Orbital Anatomy Indian Medical PG Question 10: With reference to Le Fort I fracture, consider the following statements :
1. Fracture line separates alveolus and palate from the facial skeleton.
2. Fracture line passes from the pyriform aperture.
3. Fracture line runs posteriorly to include pterygoid plates.
4. Fracture line passes through orbit.
Which of the statements given above are correct?
- A. 1 and 2 only
- B. 2, 3 and 4
- C. 1 and 3 only
- D. 1, 2 and 3 (Correct Answer)
Orbital Anatomy Explanation: ***Correct Answer: 1, 2 and 3***
- A **Le Fort I fracture** (floating palate fracture) involves a horizontal fracture line separating the **maxillary alveolus and hard palate** from the rest of the facial skeleton, confirming statement 1.
- The fracture path includes the **pyriform aperture** anteriorly (statement 2) and extends posteriorly to involve the **pterygoid plates of the sphenoid bone** (statement 3).
- Statement 4 is **incorrect** because Le Fort I fractures do **not** involve the orbit; this is a low-level fracture below the orbital floor.
*Incorrect: 1 and 2 only*
- This option is incomplete as it omits statement 3, which is a defining characteristic of Le Fort I fractures.
- The fracture **must** extend posteriorly to include the **pterygoid plates** to be classified as a Le Fort I.
*Incorrect: 2, 3 and 4*
- Statement 4 is incorrect for a Le Fort I fracture.
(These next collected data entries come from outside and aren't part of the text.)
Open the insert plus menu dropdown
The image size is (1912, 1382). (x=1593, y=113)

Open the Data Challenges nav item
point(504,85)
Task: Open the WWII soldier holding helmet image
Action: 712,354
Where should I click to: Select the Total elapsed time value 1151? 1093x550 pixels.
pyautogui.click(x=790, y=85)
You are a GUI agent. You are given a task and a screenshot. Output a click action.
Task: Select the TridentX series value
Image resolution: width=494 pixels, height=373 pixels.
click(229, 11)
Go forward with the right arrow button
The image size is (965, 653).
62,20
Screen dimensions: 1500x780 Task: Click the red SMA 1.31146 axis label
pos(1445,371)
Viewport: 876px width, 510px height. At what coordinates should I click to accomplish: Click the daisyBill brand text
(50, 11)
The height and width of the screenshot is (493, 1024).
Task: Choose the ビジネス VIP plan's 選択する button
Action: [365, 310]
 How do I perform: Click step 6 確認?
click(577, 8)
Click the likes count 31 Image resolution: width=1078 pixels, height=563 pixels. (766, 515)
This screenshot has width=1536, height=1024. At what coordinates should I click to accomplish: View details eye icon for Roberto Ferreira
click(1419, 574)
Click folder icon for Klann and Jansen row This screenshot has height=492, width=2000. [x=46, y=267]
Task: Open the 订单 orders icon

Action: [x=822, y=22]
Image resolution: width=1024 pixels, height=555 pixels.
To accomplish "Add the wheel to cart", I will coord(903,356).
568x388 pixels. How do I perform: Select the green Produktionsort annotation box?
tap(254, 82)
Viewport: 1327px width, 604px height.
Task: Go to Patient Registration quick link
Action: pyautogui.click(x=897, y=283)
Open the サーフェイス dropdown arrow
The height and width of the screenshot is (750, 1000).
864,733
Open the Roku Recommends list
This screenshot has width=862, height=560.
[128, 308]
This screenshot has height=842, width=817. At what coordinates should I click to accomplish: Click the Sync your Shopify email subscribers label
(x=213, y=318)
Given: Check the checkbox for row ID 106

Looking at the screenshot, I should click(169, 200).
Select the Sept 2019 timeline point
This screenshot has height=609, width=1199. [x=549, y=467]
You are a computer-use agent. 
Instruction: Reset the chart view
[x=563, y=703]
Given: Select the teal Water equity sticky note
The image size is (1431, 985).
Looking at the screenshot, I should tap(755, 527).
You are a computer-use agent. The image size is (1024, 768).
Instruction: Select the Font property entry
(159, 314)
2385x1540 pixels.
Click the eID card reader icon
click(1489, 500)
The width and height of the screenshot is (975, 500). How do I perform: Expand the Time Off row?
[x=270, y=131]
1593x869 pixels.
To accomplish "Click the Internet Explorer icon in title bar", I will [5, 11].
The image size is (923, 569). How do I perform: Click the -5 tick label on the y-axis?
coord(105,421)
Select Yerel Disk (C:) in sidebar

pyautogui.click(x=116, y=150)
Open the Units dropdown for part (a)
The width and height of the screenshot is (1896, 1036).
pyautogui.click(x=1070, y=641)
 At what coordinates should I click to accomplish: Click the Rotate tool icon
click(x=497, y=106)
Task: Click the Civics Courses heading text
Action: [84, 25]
- Le Fort I fractures are located **inferiorly** and do **not** involve the orbital floor or walls.
- Orbital involvement is characteristic of **Le Fort II** (pyramidal fracture) or **Le Fort III** (craniofacial dysjunction) fractures.
*Incorrect: 1 and 3 only*
- This option omits statement 2, which accurately describes the involvement of the **pyriform aperture** in Le Fort I fractures.
- The fracture line **consistently** passes through the pyriform aperture anteriorly as it traverses the lower maxilla.